Silvestre vai a Brasília por apoio a torneio 2009

O presidente da Liga Bauruense de Futebol Amador (LBFA), Vicente Silvestre, pretende ir a Brasília ainda este mês para encontrar-se com o ministro dos Esportes, Orlando Silva, e entregar em mãos um projeto ambicioso para a edição 2009 do Campeonato Amador Feminino em Bauru.

Silvestre já se encontrou com o ministro durante uma de suas visitas a Bauru e região este ano. Na oportunidade, o líder da entidade expôs a Silva em detalhes a formatação de um campeonato amador feminino muito mais estruturado do que o atual, com mais equipes e atletas oriundas de escolinhas de capacitação implantadas em pelo menos quatro estádios distritais da cidade.

Segundo o presidente da LBFA, após tomar conhecimento do projeto, o ministro demonstrou interesse em apoiar, inclusive financeiramente, a iniciativa. E é em busca desse auxílio que Silvestre quer ir atrás na Capital Federal este ano. Apesar de ainda não contar com uma estimativa do custo da proposta, que está sendo elaborada para ser inserida no projeto a ser entregue a Silva, o dirigente é enfático. “É algo que não fica nada barato, pois será preciso montar toda uma estrutura física, operacional e de pessoal, que será detalhada no projeto para o ministro”, ressalta Silvestre.

A idéia básica é criar escolinhas para formação das jogadoras em pelo menos quatro estádios distritais do município.
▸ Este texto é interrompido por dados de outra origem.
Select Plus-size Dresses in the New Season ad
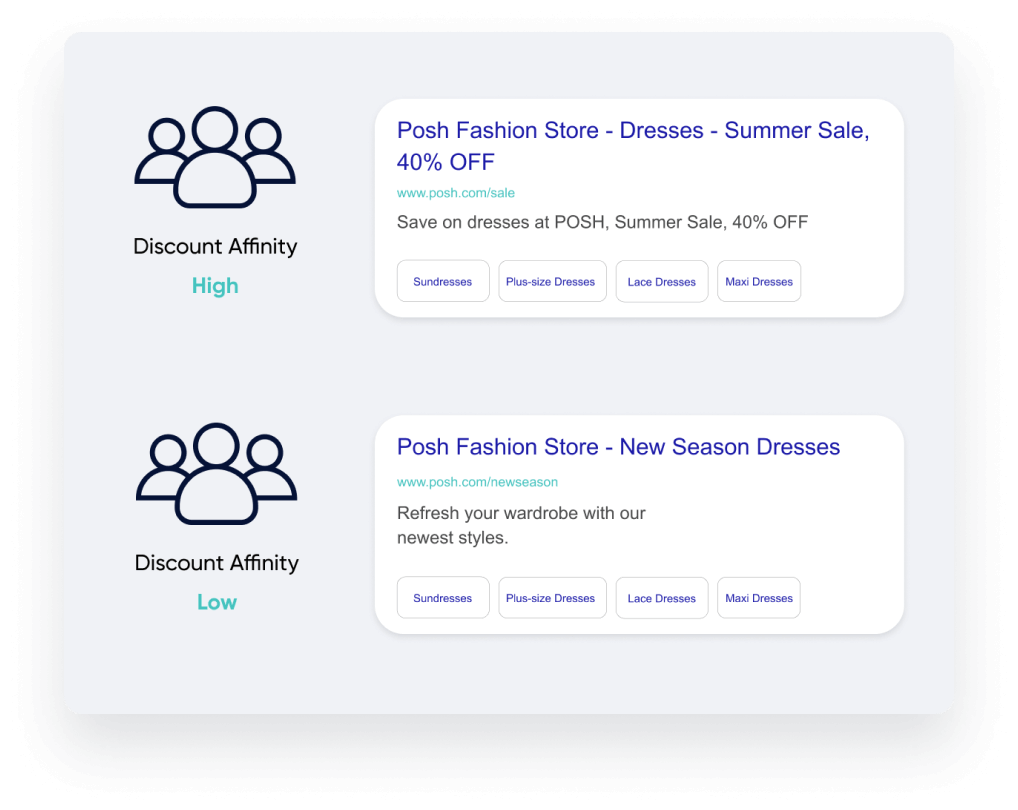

Silvestre cita o Nelson Reginato do Canto (Redentor), Silvio de Magalhães Padilha (Padilhão), Antonio Milagre Filho (Milagrão), Horácio Alves Cunha (Bela Vista) e Toninho Guerreiro (Mary Dota) como os alvos para abrigarem as escolinhas. Cada uma delas teria sob sua “guarda” 100 meninas, que aprenderiam - durante quatro horas por dia - os principais fundamentos do futebol com instrutores, dois técnicos e uma preparadora de goleiras, além de receberem o auxílio de duas profissionais de Educação Física.

As escolinhas teriam toda a estrutura necessária para o seu funcionamento - chuteiras, uniformes de atletas e funcionários, materiais de jogo e treinamentos, como bolas, cones e barreiras. Já o processo de capacitação das atletas duraria cinco meses, de fevereiro a junho, e nos seis meses seguintes a LBFA organizaria o Campeonato Amador Feminino com os clubes formados nas escolinhas - pelo menos quatro em cada uma. Desta forma, a competição teria inicialmente 16 equipes. “O ministro Orlando Silva disse que tinha muito interesse em ajudar. Vamos ver o que conseguiremos”, conclui Silvestre.